** START INFORMATION GIVEN **
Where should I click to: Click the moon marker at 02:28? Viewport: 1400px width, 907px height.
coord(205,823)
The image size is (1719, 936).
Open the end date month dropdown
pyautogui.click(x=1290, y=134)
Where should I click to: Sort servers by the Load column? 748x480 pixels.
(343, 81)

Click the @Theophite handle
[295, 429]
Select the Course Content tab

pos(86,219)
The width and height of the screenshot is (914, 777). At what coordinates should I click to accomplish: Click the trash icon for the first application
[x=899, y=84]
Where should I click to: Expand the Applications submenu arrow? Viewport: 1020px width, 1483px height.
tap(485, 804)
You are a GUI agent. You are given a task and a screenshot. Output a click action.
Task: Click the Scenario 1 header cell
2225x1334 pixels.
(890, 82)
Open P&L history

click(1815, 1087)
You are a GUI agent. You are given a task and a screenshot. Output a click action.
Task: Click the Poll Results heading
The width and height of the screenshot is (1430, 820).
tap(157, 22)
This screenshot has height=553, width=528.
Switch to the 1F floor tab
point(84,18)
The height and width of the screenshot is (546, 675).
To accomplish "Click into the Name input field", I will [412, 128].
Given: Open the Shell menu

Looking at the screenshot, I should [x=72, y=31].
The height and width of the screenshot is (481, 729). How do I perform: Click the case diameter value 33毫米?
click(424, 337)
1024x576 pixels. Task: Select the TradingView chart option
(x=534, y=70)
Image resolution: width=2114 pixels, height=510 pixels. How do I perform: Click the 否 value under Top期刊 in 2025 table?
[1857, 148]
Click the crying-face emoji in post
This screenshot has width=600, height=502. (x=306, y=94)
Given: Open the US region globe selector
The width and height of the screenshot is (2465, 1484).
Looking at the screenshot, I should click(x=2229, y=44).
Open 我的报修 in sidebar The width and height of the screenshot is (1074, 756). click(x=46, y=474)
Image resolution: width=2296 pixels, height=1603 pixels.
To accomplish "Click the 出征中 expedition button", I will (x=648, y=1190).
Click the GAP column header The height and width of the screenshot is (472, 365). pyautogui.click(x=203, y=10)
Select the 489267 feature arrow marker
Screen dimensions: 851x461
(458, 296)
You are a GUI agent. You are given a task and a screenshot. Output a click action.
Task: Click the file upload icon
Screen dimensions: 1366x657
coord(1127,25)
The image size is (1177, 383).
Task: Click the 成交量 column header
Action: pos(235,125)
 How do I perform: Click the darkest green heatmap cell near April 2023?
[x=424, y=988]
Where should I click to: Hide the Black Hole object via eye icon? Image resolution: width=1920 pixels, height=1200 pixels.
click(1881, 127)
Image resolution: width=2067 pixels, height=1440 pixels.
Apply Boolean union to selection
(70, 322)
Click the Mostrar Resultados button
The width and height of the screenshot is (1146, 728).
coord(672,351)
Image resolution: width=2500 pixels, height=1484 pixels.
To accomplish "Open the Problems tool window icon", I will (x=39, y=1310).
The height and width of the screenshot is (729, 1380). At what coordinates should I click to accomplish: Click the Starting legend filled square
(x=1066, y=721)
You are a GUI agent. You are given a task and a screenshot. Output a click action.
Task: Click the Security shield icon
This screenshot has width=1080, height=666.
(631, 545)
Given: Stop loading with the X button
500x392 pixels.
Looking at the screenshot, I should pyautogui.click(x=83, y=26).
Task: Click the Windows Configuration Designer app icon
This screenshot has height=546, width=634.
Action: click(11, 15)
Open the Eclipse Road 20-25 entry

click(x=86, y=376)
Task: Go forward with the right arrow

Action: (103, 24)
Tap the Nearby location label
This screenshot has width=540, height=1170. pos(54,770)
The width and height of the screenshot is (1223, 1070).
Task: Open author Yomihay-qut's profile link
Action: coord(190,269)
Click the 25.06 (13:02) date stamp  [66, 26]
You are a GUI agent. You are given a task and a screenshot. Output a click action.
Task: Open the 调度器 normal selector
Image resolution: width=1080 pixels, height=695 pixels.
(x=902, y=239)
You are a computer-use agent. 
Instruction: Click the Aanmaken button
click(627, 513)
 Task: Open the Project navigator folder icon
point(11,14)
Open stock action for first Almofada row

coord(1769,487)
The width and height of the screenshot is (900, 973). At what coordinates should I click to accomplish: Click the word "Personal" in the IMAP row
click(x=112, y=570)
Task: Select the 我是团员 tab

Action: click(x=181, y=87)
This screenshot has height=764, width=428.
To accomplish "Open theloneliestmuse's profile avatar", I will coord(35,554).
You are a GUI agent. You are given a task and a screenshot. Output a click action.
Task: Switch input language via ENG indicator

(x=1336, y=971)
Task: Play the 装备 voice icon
** END INFORMATION GIVEN **
- _STATED PROBLEM_: Reproduce these lines word for word, keeping their wording, numbers, and order unchanged.

- _SOLUTION BELOW_:
Where should I click to: Click the moon marker at 02:28? Viewport: 1400px width, 907px height.
coord(205,823)
The image size is (1719, 936).
Open the end date month dropdown
pyautogui.click(x=1290, y=134)
Where should I click to: Sort servers by the Load column? 748x480 pixels.
(343, 81)

Click the @Theophite handle
[295, 429]
Select the Course Content tab

pos(86,219)
The width and height of the screenshot is (914, 777). At what coordinates should I click to accomplish: Click the trash icon for the first application
[x=899, y=84]
Where should I click to: Expand the Applications submenu arrow? Viewport: 1020px width, 1483px height.
tap(485, 804)
You are a GUI agent. You are given a task and a screenshot. Output a click action.
Task: Click the Scenario 1 header cell
2225x1334 pixels.
(890, 82)
Open P&L history

click(1815, 1087)
You are a GUI agent. You are given a task and a screenshot. Output a click action.
Task: Click the Poll Results heading
The width and height of the screenshot is (1430, 820).
tap(157, 22)
This screenshot has height=553, width=528.
Switch to the 1F floor tab
point(84,18)
The height and width of the screenshot is (546, 675).
To accomplish "Click into the Name input field", I will [412, 128].
Given: Open the Shell menu

Looking at the screenshot, I should [x=72, y=31].
The height and width of the screenshot is (481, 729). How do I perform: Click the case diameter value 33毫米?
click(424, 337)
1024x576 pixels. Task: Select the TradingView chart option
(x=534, y=70)
Image resolution: width=2114 pixels, height=510 pixels. How do I perform: Click the 否 value under Top期刊 in 2025 table?
[1857, 148]
Click the crying-face emoji in post
This screenshot has width=600, height=502. (x=306, y=94)
Given: Open the US region globe selector
The width and height of the screenshot is (2465, 1484).
Looking at the screenshot, I should click(x=2229, y=44).
Open 我的报修 in sidebar The width and height of the screenshot is (1074, 756). click(x=46, y=474)
Image resolution: width=2296 pixels, height=1603 pixels.
To accomplish "Click the 出征中 expedition button", I will (x=648, y=1190).
Click the GAP column header The height and width of the screenshot is (472, 365). pyautogui.click(x=203, y=10)
Select the 489267 feature arrow marker
Screen dimensions: 851x461
(458, 296)
You are a GUI agent. You are given a task and a screenshot. Output a click action.
Task: Click the file upload icon
Screen dimensions: 1366x657
coord(1127,25)
The image size is (1177, 383).
Task: Click the 成交量 column header
Action: pos(235,125)
 How do I perform: Click the darkest green heatmap cell near April 2023?
[x=424, y=988]
Where should I click to: Hide the Black Hole object via eye icon? Image resolution: width=1920 pixels, height=1200 pixels.
click(1881, 127)
Image resolution: width=2067 pixels, height=1440 pixels.
Apply Boolean union to selection
(70, 322)
Click the Mostrar Resultados button
The width and height of the screenshot is (1146, 728).
coord(672,351)
Image resolution: width=2500 pixels, height=1484 pixels.
To accomplish "Open the Problems tool window icon", I will (x=39, y=1310).
The height and width of the screenshot is (729, 1380). At what coordinates should I click to accomplish: Click the Starting legend filled square
(x=1066, y=721)
You are a GUI agent. You are given a task and a screenshot. Output a click action.
Task: Click the Security shield icon
This screenshot has width=1080, height=666.
(631, 545)
Given: Stop loading with the X button
500x392 pixels.
Looking at the screenshot, I should pyautogui.click(x=83, y=26).
Task: Click the Windows Configuration Designer app icon
This screenshot has height=546, width=634.
Action: click(11, 15)
Open the Eclipse Road 20-25 entry

click(x=86, y=376)
Task: Go forward with the right arrow

Action: (103, 24)
Tap the Nearby location label
This screenshot has width=540, height=1170. pos(54,770)
The width and height of the screenshot is (1223, 1070).
Task: Open author Yomihay-qut's profile link
Action: coord(190,269)
Click the 25.06 (13:02) date stamp  [66, 26]
You are a GUI agent. You are given a task and a screenshot. Output a click action.
Task: Open the 调度器 normal selector
Image resolution: width=1080 pixels, height=695 pixels.
(x=902, y=239)
You are a computer-use agent. 
Instruction: Click the Aanmaken button
click(627, 513)
 Task: Open the Project navigator folder icon
point(11,14)
Open stock action for first Almofada row

coord(1769,487)
The width and height of the screenshot is (900, 973). At what coordinates should I click to accomplish: Click the word "Personal" in the IMAP row
click(x=112, y=570)
Task: Select the 我是团员 tab

Action: click(x=181, y=87)
This screenshot has height=764, width=428.
To accomplish "Open theloneliestmuse's profile avatar", I will coord(35,554).
You are a GUI agent. You are given a task and a screenshot. Output a click action.
Task: Switch input language via ENG indicator

(x=1336, y=971)
Task: Play the 装备 voice icon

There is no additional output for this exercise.